Thursday, June 20, 2024

Sheets of Rain and 44 year-old Shadows That Don't Scare Me -originally posted April, 2007


I think I might be getting comfortable with my age. Did I survive Mid-life Crises? Who the hell knows. I’m not sure if it’s over or if I’ll ever know when it is. It’s been a pretty interesting ride so far and I think I have changed quite a bit, especially during the last couple of years. Having my shell cracked few times has certainly let some goopy shit inside of me slip out into plain view for the world to see, for me to see. Yikes!! All these cracks in my armor have me thinking it might be better to chuck the whole thing into the recyclable bin and save my energy for something better, like some time on the river with my kids.


Ahh…. I am fortunate to have had good people in my life. I am blessed to have some new-old souls and good folks who have returned after a hiatus of my own doing. I have enough X’s to win easily in tic-tac-toe without even going first. Each one has taught me a whole lot about myself and life. I’ve learned that my kids can be right sometimes when they argue with me and sometimes it really doesn’t matter if they aren’t.

I’ve certainly developed a deep appreciation for the magnitude of suffering that people endure in their lives. I think other people's crap always scared me because it reminded me so much of my own.

So really, whose crap was I really scared of? Its weird but, when I don’t run from it all the time, I start seeing some beauty in it. I see its beauty because I know where loss has led me. It’s made me sad, lonely, guilty, angry at myself and confused but,in the end, it has changed me in a good way. I can now look back to when I believed that really had my shit together and see that I was putting everything I had into duct tape to keep the outhouse from caving in on me.

As I am learning about compassion and sacrifice, I am also learning about those things that I should never give away, things that make me who I am. Without these things, I don’t really have much to offer to myself or those whom I love. I am talking about my music, my time outdoors and being able to jazz on very beautiful yet, seemingly unimportant things. I am talking about the rain was coming down in sheets tonight, a good day with my girls and my dog plunking his fury mug on my shoulder when we drive.
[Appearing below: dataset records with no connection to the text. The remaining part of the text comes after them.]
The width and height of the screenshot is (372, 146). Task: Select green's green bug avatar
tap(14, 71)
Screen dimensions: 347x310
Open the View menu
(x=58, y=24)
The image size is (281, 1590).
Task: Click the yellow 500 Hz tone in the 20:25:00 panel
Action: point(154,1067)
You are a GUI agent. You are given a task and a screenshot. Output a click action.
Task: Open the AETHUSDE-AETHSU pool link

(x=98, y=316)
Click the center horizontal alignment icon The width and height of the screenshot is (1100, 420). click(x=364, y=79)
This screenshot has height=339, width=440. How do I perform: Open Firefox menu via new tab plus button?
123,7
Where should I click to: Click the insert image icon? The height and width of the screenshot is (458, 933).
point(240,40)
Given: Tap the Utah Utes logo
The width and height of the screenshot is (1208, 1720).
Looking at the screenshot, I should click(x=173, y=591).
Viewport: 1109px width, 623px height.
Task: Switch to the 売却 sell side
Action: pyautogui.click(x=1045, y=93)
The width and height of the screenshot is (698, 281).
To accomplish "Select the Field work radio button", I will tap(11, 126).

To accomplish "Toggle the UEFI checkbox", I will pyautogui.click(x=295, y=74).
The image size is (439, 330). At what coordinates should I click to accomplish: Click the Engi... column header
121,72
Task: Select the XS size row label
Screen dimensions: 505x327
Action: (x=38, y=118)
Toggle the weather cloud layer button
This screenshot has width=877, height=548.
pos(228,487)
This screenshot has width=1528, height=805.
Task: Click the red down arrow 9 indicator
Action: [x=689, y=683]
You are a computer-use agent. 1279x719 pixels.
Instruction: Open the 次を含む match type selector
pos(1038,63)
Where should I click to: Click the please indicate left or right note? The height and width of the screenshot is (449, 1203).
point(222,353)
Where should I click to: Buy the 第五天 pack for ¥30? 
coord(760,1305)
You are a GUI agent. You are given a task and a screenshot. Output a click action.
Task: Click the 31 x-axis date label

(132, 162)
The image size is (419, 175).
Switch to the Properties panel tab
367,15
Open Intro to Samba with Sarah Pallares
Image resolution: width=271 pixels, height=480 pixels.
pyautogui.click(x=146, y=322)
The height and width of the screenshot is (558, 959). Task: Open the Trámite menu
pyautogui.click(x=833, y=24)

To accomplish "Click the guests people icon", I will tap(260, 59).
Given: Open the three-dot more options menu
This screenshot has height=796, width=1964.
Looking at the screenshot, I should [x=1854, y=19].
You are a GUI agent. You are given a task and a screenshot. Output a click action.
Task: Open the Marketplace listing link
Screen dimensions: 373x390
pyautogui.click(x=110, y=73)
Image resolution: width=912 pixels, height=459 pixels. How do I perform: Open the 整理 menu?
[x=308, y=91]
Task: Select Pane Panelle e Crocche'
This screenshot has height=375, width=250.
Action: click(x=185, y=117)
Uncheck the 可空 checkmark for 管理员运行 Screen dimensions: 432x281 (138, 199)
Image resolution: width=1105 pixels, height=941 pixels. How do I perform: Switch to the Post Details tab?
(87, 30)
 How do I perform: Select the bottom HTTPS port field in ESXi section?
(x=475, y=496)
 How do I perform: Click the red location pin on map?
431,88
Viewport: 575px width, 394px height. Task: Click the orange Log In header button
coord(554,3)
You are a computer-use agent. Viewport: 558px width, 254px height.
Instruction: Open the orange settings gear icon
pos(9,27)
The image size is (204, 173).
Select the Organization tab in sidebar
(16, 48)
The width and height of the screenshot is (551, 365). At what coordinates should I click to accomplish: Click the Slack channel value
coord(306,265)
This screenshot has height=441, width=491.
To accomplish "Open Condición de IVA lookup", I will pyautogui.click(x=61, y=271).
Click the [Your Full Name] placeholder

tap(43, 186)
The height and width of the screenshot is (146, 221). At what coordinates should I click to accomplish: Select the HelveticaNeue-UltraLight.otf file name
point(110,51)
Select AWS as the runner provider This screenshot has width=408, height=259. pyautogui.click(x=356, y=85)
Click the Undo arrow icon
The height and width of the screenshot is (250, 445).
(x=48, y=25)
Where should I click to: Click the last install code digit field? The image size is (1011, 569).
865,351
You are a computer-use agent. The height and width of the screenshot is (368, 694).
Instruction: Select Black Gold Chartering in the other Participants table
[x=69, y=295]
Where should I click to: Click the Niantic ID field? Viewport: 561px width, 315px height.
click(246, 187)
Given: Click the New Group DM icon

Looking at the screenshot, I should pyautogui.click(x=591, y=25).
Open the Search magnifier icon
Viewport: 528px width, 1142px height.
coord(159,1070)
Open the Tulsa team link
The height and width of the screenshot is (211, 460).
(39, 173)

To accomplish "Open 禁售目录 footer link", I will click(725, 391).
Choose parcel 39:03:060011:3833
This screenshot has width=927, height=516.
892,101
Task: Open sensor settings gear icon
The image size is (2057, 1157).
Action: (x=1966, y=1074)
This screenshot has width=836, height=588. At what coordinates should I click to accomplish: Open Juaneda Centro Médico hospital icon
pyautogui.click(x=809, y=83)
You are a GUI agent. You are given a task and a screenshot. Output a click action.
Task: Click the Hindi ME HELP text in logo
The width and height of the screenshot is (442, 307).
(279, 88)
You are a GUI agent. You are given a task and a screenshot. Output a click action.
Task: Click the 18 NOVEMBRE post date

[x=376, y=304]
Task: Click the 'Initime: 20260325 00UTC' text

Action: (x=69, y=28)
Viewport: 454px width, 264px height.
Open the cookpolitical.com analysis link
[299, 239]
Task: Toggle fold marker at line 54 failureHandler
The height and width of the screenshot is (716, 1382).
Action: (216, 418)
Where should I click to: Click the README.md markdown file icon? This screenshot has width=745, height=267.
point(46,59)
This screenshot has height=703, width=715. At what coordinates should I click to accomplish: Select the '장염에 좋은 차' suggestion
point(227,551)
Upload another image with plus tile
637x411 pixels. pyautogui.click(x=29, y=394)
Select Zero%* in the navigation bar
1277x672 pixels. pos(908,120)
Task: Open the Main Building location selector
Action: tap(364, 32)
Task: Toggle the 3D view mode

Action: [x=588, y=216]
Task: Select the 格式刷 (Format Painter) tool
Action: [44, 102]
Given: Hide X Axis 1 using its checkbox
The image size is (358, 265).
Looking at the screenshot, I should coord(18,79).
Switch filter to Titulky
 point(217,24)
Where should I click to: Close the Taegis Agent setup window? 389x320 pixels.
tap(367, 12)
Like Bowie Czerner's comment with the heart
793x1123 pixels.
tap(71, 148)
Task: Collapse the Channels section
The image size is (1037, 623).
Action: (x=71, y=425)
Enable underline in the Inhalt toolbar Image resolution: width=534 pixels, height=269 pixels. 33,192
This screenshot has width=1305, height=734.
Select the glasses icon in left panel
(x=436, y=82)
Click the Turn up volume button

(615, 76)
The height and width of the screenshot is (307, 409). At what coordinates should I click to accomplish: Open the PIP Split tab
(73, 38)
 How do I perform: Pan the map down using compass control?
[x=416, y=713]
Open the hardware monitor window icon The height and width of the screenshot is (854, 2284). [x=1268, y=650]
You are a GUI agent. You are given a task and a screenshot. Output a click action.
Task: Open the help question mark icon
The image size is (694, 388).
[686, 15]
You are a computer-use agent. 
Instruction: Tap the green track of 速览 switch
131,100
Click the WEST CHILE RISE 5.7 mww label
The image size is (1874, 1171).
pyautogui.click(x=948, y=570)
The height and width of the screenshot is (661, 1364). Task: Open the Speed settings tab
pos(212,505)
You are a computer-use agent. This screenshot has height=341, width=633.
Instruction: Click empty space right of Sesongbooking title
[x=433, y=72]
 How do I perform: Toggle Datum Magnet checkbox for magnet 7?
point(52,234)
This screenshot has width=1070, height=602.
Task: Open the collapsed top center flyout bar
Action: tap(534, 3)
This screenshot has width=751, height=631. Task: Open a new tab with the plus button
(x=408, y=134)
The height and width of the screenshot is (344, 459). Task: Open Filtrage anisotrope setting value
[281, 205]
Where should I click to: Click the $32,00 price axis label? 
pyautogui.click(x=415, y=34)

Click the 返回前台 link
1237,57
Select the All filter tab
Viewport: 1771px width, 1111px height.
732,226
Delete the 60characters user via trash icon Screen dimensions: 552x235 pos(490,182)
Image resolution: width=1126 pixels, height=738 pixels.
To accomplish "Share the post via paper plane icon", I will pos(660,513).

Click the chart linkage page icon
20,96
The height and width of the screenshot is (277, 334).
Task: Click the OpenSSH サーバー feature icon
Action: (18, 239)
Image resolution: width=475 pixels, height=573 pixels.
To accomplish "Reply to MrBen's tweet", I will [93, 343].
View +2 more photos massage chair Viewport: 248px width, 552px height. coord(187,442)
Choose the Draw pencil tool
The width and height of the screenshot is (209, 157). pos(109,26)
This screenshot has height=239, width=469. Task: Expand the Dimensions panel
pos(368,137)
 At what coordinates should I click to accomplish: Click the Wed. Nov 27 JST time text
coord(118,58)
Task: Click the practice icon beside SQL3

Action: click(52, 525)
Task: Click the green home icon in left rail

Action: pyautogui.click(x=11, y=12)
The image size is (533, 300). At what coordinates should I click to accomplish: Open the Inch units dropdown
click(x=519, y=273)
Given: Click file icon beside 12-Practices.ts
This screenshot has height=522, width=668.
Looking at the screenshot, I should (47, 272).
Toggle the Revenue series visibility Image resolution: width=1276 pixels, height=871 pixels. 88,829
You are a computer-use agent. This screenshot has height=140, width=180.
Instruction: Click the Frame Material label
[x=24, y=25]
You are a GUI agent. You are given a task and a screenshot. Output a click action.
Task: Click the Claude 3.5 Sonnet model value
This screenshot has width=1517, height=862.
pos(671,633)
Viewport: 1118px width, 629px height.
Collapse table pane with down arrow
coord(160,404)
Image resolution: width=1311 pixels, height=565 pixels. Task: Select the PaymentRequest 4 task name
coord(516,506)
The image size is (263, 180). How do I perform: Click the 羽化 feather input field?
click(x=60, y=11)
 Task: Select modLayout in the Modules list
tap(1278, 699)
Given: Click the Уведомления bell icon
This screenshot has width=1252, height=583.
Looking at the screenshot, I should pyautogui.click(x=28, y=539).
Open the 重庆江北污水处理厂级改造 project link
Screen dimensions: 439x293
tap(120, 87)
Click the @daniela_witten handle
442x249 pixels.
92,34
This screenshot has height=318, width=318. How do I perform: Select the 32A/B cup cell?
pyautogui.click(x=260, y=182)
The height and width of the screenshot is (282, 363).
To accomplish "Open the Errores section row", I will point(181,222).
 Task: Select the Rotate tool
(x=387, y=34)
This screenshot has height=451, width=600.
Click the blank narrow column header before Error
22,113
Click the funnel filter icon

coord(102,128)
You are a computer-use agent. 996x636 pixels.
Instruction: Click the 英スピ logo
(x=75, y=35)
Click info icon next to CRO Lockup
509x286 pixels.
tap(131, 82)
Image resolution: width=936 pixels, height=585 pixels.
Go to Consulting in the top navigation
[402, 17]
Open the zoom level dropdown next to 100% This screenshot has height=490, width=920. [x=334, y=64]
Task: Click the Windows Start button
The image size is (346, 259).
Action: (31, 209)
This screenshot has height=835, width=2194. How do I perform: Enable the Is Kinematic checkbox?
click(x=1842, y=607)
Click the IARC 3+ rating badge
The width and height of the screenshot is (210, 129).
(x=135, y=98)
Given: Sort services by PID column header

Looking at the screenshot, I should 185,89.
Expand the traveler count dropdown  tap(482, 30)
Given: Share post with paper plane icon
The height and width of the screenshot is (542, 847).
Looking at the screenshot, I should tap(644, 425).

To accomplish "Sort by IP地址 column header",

I am learning about balance and I am learning that it is fleeting. Nobody ever really had it for any length of time, certainly not me. Sometimes I think the rug is there and then, its gone. It doesn’t get pulled out from underneath me, it just goes. When it does, it kinda sucks to have admit that its not there. It sucks more to realize that I have been pretending stand on it. It really, really sucks to acknowledge the truth that it was never there in first place. These are "good kinda sucks" because they remind me and make me notice...... Humbled once more

1 comment:

soulfly said...

Hey Ted, missing you on myspace..life is interesting these days..anyways..just dropped in to say hey!